There are all sorts of forms executors, beneficiaries, and probate court clerks have to fill out and correspond with during probate and estate settlement, including affidavits, letters, petitions, summons, orders, and notices.

Checklist - Grant Of Administration With Will Annexed is a commonly used form within Nova Scotia. Here’s an overview of what the form is and means, including a breakdown of the situations when (or why) you may need to use it:

Atticus Fast Facts About Checklist - Grant Of Administration With Will Annexed

Sometimes it’s tough to find a quick summary— here’s the important details you should know about Checklist - Grant Of Administration With Will Annexed:

  • This form pertains to the State of Nova Scotia

Government forms are not typically updated often, though when they are, it often happens rather quietly. While Atticus works hard to keep this information about Nova Scotia’s Form Checklist - Grant Of Administration With Will Annexed up to date, certain details can change from time-to-time with little or no communication.

How to file Form Checklist - Grant Of Administration With Will Annexed

Step 1 - Download the correct Nova Scotia form based on the name and ID if applicable

Double check that you have both the correct form name and the correct form ID. Some Nova Scotia probate forms can look remarkably similar, so it’s best to double, even triple-check that you’re using the right one! Keep in mind that not all States have a standardized Form ID system for their probate forms.

Step 2 - Complete the Document

Fill out all relevant fields in Form Checklist - Grant Of Administration With Will Annexed, take a break, and then review. Probate and estate settlement processes in NS are long enough to begin with, and making a silly error can push your timeline even farther back. No thank you!

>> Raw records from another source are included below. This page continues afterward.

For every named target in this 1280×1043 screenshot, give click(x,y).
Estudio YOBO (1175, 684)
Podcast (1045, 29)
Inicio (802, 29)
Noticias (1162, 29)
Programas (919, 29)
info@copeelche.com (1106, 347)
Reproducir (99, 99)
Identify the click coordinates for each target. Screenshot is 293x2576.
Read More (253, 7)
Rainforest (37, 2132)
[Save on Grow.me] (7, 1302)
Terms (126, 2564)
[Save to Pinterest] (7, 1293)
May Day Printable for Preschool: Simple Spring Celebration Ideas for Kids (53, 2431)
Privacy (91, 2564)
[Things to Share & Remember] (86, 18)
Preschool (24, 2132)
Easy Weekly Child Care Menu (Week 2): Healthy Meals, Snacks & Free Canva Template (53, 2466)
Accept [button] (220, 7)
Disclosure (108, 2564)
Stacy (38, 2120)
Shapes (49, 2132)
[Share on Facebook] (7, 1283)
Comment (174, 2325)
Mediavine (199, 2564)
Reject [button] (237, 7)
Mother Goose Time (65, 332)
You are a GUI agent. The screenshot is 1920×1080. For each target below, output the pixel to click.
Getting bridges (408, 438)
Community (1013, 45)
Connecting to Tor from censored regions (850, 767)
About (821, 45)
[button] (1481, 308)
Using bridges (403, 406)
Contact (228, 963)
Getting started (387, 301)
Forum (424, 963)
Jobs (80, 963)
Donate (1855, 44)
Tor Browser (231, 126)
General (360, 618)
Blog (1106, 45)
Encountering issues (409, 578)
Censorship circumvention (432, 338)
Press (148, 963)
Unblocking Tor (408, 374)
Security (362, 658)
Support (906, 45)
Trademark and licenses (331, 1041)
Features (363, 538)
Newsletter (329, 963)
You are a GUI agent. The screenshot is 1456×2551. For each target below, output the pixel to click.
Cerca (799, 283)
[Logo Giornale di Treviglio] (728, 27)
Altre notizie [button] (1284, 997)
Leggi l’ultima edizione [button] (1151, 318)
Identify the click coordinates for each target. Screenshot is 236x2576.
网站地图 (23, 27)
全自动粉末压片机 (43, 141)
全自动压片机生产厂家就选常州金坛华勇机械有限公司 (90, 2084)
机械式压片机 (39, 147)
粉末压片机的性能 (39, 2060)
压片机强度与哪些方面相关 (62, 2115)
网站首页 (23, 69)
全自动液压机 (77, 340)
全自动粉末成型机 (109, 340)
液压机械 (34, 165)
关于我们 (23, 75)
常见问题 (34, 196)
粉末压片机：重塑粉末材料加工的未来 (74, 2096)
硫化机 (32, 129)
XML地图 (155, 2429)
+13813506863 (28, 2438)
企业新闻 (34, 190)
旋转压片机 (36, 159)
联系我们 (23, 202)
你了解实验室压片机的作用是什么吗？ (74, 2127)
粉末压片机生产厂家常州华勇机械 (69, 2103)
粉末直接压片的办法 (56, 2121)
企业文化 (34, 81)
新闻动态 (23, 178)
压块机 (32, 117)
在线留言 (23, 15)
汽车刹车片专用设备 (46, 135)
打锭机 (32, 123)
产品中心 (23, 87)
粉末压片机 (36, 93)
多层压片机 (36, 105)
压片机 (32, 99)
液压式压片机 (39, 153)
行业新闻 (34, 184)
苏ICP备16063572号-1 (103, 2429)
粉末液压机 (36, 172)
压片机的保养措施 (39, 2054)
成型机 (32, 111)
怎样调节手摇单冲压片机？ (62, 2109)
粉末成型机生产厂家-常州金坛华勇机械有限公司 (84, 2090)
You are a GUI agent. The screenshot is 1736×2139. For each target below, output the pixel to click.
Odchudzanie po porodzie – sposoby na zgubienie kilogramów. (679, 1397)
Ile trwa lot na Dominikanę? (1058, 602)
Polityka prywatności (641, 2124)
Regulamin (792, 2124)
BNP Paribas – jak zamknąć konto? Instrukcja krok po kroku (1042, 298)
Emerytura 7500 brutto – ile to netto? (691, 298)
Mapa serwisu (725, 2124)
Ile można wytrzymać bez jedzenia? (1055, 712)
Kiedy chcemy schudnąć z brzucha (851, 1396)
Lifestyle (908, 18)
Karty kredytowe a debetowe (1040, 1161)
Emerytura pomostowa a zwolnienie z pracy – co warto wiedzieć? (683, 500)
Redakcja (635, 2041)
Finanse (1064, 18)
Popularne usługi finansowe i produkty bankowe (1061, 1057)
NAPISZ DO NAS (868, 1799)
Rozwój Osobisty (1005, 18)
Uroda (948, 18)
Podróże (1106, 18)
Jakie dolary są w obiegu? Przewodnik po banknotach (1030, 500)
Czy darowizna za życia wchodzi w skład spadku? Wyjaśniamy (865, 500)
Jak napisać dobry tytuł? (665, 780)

Note: If you don’t currently know all of the answers and are accessing Form Checklist - Grant Of Administration With Will Annexed online, be sure to avoid closing the browser tab and potentially losing all your progress (or use a platform like Atticus to help avoid making mistakes).

Step 3 - Have Form witnessed or notarized (if required)

Some States and situations require particular forms to be notarized. If you have been instructed to get the document notarized or see it in writing on the document, then make sure to hire a local notary. There are max notary fees in the United States that are defined and set by local law. Take a look at our full guide to notary fees to make sure you aren’t overpaying or getting ripped off.

Step 4 - Submit Checklist - Grant Of Administration With Will Annexed to the relevant office

This is most often the local probate court where the decedent (person who passed away) is domiciled (permanently resides) or the institution involved with this particular form (e.g. a bank). Some offices allow you to submit forms online, other’s don’t, and we while we generally recommend going in-person to expedite the process, sometimes that simply isn’t an option.

It’s also a generally good idea to establish a positive working relationship with any probate clerk (unfortunately there’s enough people & process out there making things more difficult and unnecessarily confusing for them), so a best practice is to simply ask the probate clerk proactively exactly how and where they’d prefer you to submit all forms.

Need help getting in touch with a local probate court or identifying a domicile probate jurisdiction?

👉 Find and Contact your Local Probate Court

👉 What is a Domicile Jurisdiction?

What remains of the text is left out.